[Records from a data source]
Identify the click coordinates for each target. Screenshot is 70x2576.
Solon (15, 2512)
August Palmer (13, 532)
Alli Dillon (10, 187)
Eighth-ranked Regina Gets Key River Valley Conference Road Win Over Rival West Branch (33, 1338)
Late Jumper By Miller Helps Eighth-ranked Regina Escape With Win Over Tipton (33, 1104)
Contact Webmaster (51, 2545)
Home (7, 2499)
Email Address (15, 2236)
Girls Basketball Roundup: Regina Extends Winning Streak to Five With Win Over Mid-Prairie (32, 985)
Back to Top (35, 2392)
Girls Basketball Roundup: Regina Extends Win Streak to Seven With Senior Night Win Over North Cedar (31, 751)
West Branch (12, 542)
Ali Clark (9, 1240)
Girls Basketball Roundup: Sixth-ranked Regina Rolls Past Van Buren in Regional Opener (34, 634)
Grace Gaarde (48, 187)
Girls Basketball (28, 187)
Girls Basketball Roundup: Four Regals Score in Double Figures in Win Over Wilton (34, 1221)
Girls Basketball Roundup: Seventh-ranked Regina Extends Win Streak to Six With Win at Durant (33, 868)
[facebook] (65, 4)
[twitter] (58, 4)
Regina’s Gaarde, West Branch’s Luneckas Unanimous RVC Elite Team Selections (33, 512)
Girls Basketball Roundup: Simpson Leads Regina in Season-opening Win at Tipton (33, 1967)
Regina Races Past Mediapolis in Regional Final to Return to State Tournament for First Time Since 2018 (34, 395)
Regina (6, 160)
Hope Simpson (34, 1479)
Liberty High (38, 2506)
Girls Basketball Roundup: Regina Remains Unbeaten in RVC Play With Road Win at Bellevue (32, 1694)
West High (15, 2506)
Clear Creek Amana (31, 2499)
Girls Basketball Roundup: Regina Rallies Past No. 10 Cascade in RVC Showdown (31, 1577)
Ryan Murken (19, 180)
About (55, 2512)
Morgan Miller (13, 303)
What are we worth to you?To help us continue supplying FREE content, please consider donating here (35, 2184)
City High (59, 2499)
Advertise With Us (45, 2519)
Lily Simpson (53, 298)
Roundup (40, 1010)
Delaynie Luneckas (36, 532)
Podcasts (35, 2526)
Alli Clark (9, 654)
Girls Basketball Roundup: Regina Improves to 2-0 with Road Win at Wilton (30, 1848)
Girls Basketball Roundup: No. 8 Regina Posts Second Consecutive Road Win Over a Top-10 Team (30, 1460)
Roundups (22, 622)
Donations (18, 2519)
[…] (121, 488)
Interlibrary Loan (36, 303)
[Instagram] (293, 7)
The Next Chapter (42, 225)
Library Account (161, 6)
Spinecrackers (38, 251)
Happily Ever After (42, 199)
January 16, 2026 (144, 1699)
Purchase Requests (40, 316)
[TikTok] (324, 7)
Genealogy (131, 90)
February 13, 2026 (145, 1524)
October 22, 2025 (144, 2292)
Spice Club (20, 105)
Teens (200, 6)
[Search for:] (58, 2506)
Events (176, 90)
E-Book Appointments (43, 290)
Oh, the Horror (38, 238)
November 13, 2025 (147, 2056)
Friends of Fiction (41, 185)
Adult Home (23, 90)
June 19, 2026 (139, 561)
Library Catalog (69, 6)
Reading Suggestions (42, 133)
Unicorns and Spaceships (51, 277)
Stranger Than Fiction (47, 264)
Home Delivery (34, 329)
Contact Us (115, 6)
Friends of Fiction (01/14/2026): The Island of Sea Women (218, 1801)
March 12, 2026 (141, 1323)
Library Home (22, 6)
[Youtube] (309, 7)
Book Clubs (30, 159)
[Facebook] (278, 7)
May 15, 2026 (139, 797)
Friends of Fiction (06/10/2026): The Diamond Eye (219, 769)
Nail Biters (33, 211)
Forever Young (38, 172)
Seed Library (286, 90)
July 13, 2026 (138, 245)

EXERCISE DETAILS = An exact transcript of all the records is the expected result.

OUTPUT FOR THIS EXERCISE =
Identify the click coordinates for each target. Screenshot is 70x2576.
Solon (15, 2512)
August Palmer (13, 532)
Alli Dillon (10, 187)
Eighth-ranked Regina Gets Key River Valley Conference Road Win Over Rival West Branch (33, 1338)
Late Jumper By Miller Helps Eighth-ranked Regina Escape With Win Over Tipton (33, 1104)
Contact Webmaster (51, 2545)
Home (7, 2499)
Email Address (15, 2236)
Girls Basketball Roundup: Regina Extends Winning Streak to Five With Win Over Mid-Prairie (32, 985)
Back to Top (35, 2392)
Girls Basketball Roundup: Regina Extends Win Streak to Seven With Senior Night Win Over North Cedar (31, 751)
West Branch (12, 542)
Ali Clark (9, 1240)
Girls Basketball Roundup: Sixth-ranked Regina Rolls Past Van Buren in Regional Opener (34, 634)
Grace Gaarde (48, 187)
Girls Basketball (28, 187)
Girls Basketball Roundup: Four Regals Score in Double Figures in Win Over Wilton (34, 1221)
Girls Basketball Roundup: Seventh-ranked Regina Extends Win Streak to Six With Win at Durant (33, 868)
[facebook] (65, 4)
[twitter] (58, 4)
Regina’s Gaarde, West Branch’s Luneckas Unanimous RVC Elite Team Selections (33, 512)
Girls Basketball Roundup: Simpson Leads Regina in Season-opening Win at Tipton (33, 1967)
Regina Races Past Mediapolis in Regional Final to Return to State Tournament for First Time Since 2018 (34, 395)
Regina (6, 160)
Hope Simpson (34, 1479)
Liberty High (38, 2506)
Girls Basketball Roundup: Regina Remains Unbeaten in RVC Play With Road Win at Bellevue (32, 1694)
West High (15, 2506)
Clear Creek Amana (31, 2499)
Girls Basketball Roundup: Regina Rallies Past No. 10 Cascade in RVC Showdown (31, 1577)
Ryan Murken (19, 180)
About (55, 2512)
Morgan Miller (13, 303)
What are we worth to you?To help us continue supplying FREE content, please consider donating here (35, 2184)
City High (59, 2499)
Advertise With Us (45, 2519)
Lily Simpson (53, 298)
Roundup (40, 1010)
Delaynie Luneckas (36, 532)
Podcasts (35, 2526)
Alli Clark (9, 654)
Girls Basketball Roundup: Regina Improves to 2-0 with Road Win at Wilton (30, 1848)
Girls Basketball Roundup: No. 8 Regina Posts Second Consecutive Road Win Over a Top-10 Team (30, 1460)
Roundups (22, 622)
Donations (18, 2519)
[…] (121, 488)
Interlibrary Loan (36, 303)
[Instagram] (293, 7)
The Next Chapter (42, 225)
Library Account (161, 6)
Spinecrackers (38, 251)
Happily Ever After (42, 199)
January 16, 2026 (144, 1699)
Purchase Requests (40, 316)
[TikTok] (324, 7)
Genealogy (131, 90)
February 13, 2026 (145, 1524)
October 22, 2025 (144, 2292)
Spice Club (20, 105)
Teens (200, 6)
[Search for:] (58, 2506)
Events (176, 90)
E-Book Appointments (43, 290)
Oh, the Horror (38, 238)
November 13, 2025 (147, 2056)
Friends of Fiction (41, 185)
Adult Home (23, 90)
June 19, 2026 (139, 561)
Library Catalog (69, 6)
Reading Suggestions (42, 133)
Unicorns and Spaceships (51, 277)
Stranger Than Fiction (47, 264)
Home Delivery (34, 329)
Contact Us (115, 6)
Friends of Fiction (01/14/2026): The Island of Sea Women (218, 1801)
March 12, 2026 (141, 1323)
Library Home (22, 6)
[Youtube] (309, 7)
Book Clubs (30, 159)
[Facebook] (278, 7)
May 15, 2026 (139, 797)
Friends of Fiction (06/10/2026): The Diamond Eye (219, 769)
Nail Biters (33, 211)
Forever Young (38, 172)
Seed Library (286, 90)
July 13, 2026 (138, 245)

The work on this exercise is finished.